STUDY TEXT =>
--*--

December 2, 2022
Private sector employment rose by 221 thousand in November after having risen 248 thousand in October and 255 thousand in September. In the past three months the average increase has been 241 thousand. At the beginning of this year we were routinely seeing employment gains of 550-600 thousand per month. Thus, the labor market has clearly softened from where it was at that time, but the other reality is that it has held up well in the face of sharp increases in interest rates and a significant drop-off in stock prices.
In addition to hiring people, businesses can also alter the hours of existing employees. The nonfarm workweek fell 0.1 h our in November to 34.3 hours after having been unchanged in October at 34.5 hours. It has been declining slowly from where it was at the beginning of the year.. As the Fed raises interest rates most economists expect a recession to occur in the not-too-far-distant future. However, firms are having difficulty finding workers so they choose not to lay off many people. Instead, they are choosing to work their existing employees shorter hours. But keep in mind that prior to the recession the workweek was 34.4 hours so at 34.4 hours currently it is hardly indicative of economic weakness.
While employment continues to climb, jobs are still not getting filled. Job openings have fallen slightly in the past couple of months but they declined from a record high level of 11.7 million to 10.3 million. Firms continue to be unable to fill open positions.
The changes in employment and hours worked are reflected in the aggregate hours index which fell 0.2% in November to 113.2 after having risen 0.2% in October . This index appears on track to rise at a moderate 1.4% pace in the fourth quarter.

--*--

INFORMATION =>
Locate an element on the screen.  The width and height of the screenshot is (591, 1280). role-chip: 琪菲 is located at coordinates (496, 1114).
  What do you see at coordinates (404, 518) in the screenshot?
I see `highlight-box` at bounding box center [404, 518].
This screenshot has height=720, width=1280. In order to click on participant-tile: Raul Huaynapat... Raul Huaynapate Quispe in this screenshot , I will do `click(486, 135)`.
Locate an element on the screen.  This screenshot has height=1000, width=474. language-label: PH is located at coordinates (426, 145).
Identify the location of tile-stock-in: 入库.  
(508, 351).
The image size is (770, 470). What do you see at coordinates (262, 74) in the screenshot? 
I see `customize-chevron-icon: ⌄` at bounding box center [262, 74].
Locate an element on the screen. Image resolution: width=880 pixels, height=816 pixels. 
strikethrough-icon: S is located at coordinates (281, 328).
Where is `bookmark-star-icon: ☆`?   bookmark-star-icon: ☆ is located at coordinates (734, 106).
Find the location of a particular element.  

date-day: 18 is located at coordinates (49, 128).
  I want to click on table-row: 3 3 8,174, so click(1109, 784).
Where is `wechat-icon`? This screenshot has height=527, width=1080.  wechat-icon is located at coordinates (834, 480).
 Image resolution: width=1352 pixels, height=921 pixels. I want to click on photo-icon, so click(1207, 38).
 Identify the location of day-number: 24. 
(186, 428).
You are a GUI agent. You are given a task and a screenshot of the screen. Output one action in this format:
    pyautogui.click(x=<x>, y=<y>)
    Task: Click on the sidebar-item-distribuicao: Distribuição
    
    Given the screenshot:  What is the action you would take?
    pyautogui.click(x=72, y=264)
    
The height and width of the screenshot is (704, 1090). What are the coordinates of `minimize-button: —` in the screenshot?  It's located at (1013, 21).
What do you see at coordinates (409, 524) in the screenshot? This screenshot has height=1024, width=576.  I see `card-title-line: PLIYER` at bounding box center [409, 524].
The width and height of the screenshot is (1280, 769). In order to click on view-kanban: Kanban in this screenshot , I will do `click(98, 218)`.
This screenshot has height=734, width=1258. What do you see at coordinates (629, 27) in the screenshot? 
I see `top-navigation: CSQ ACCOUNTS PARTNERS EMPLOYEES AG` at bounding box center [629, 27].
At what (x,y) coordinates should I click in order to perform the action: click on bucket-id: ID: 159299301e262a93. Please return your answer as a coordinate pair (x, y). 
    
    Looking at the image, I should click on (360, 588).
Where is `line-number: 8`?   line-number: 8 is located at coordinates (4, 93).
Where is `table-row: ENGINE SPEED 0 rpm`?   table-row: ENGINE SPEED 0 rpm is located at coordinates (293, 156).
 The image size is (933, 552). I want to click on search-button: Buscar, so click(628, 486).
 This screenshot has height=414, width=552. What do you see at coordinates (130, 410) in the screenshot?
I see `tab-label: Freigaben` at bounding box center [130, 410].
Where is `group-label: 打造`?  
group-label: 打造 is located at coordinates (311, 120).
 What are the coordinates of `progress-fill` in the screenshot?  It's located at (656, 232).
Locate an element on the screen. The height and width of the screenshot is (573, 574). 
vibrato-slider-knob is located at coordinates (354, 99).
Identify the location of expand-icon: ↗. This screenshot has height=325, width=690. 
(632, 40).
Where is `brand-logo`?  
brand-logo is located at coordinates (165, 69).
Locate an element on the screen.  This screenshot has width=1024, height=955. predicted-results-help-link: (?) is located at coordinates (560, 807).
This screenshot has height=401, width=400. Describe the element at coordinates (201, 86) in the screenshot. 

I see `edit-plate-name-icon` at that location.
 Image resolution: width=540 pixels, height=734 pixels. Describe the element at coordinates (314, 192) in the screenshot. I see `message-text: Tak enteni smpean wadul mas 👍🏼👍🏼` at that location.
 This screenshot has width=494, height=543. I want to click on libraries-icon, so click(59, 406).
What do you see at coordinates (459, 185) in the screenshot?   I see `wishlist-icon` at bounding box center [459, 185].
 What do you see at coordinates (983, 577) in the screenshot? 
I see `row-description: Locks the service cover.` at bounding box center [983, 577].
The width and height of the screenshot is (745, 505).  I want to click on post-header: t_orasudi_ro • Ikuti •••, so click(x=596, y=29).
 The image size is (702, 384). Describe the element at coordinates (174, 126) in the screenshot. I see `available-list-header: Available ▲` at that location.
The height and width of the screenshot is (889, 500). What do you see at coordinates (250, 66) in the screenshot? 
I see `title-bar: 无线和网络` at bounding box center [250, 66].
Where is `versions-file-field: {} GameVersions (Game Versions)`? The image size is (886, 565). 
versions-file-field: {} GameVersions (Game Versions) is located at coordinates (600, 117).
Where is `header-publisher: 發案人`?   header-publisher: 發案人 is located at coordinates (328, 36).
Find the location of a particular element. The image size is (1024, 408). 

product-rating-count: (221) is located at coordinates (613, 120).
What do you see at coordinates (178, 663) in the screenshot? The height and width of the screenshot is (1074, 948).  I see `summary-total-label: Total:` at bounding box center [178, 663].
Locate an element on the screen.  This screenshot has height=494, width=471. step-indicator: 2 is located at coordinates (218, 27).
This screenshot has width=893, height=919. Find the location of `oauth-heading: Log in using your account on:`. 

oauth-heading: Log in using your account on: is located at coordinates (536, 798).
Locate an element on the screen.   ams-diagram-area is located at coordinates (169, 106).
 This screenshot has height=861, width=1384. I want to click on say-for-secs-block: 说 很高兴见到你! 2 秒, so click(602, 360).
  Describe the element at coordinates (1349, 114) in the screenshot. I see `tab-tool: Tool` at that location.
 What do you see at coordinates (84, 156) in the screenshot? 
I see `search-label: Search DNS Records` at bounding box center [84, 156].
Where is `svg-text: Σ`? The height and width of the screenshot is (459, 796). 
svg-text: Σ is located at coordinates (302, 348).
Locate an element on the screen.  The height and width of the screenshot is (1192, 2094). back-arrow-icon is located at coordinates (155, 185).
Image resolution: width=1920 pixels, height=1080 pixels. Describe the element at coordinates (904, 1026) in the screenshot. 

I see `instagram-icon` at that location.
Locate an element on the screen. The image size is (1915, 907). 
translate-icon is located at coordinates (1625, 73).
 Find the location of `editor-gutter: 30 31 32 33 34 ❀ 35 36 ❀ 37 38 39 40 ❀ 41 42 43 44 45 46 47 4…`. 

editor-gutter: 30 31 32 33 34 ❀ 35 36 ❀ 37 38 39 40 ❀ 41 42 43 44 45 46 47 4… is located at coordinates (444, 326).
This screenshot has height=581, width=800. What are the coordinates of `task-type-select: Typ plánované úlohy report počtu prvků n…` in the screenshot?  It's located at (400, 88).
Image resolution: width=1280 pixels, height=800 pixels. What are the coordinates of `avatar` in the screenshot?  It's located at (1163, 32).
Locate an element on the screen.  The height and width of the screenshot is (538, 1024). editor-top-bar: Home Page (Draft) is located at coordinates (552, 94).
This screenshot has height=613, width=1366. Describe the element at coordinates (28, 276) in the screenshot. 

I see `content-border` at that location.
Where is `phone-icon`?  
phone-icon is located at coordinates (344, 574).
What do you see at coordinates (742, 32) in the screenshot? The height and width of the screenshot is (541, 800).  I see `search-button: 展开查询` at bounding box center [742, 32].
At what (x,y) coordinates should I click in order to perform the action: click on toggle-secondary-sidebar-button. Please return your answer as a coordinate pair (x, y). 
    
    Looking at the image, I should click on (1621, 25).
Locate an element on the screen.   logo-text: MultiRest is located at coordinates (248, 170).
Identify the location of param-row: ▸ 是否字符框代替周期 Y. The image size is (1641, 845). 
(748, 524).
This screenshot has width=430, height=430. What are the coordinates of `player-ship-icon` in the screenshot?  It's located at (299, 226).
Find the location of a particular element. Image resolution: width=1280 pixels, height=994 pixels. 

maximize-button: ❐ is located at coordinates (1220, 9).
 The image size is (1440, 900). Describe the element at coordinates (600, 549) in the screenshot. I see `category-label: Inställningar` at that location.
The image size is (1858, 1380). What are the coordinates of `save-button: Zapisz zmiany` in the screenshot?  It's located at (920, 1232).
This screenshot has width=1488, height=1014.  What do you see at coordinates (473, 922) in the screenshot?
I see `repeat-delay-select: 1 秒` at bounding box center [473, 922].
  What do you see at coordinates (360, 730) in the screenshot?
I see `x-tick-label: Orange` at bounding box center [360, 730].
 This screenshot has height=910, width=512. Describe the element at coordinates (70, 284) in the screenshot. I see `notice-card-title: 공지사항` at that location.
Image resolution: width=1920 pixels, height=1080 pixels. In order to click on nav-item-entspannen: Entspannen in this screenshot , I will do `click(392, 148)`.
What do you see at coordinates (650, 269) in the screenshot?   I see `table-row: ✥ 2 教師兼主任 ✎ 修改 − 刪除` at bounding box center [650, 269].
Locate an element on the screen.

--*--

WORK ORDER 1 => In the November jobs commentary, translate this sentence into Spanish: "In addition to hiring people, businesses can also alter the hours of existing employees."
WORK ORDER 2 => Continue the November jobs commentary from its final sentence.

OUTPUT 1 => Además de contratar personal, las empresas también pueden modificar las horas de trabajo de sus empleados actuales.

OUTPUT 2 =>
The demand side of the economy has softened slightly, most notably in housing. The production side of the economy has also weakened, but not enough to cause workers to start laying off bodies.
Jobs in the leisure and hospitality industries increased 88 thousand in November after adding 60 thousand workers in October. Employment in this sector is still 1.0 million below the February 2020 pre-recession level. The reality is that many pre-pandemic hospitality workers have chosen to seek employment in other industries.
Elsewhere, jobs in the retail sector fell by 30 thousand . Manufacturing employment rose by 14 thousand. Construction employment rose by 20 thousand. Health care and social assistance jobs gained 68 thousand. Info tech jobs rose 19 thousand. Transportation and warehousing fell by 15 thousand. Leisure and hospitality jobs rose 88 thousand. Professional and business services climbed by 6 thousand. Financial sector jobs increased by 14 thousand. Government jobs rose by 42 thousand.
Given these steady employment gains we expect GDP growth of 1.5% in the fourth quarter followed by 1.0-1.5% growth in 2023.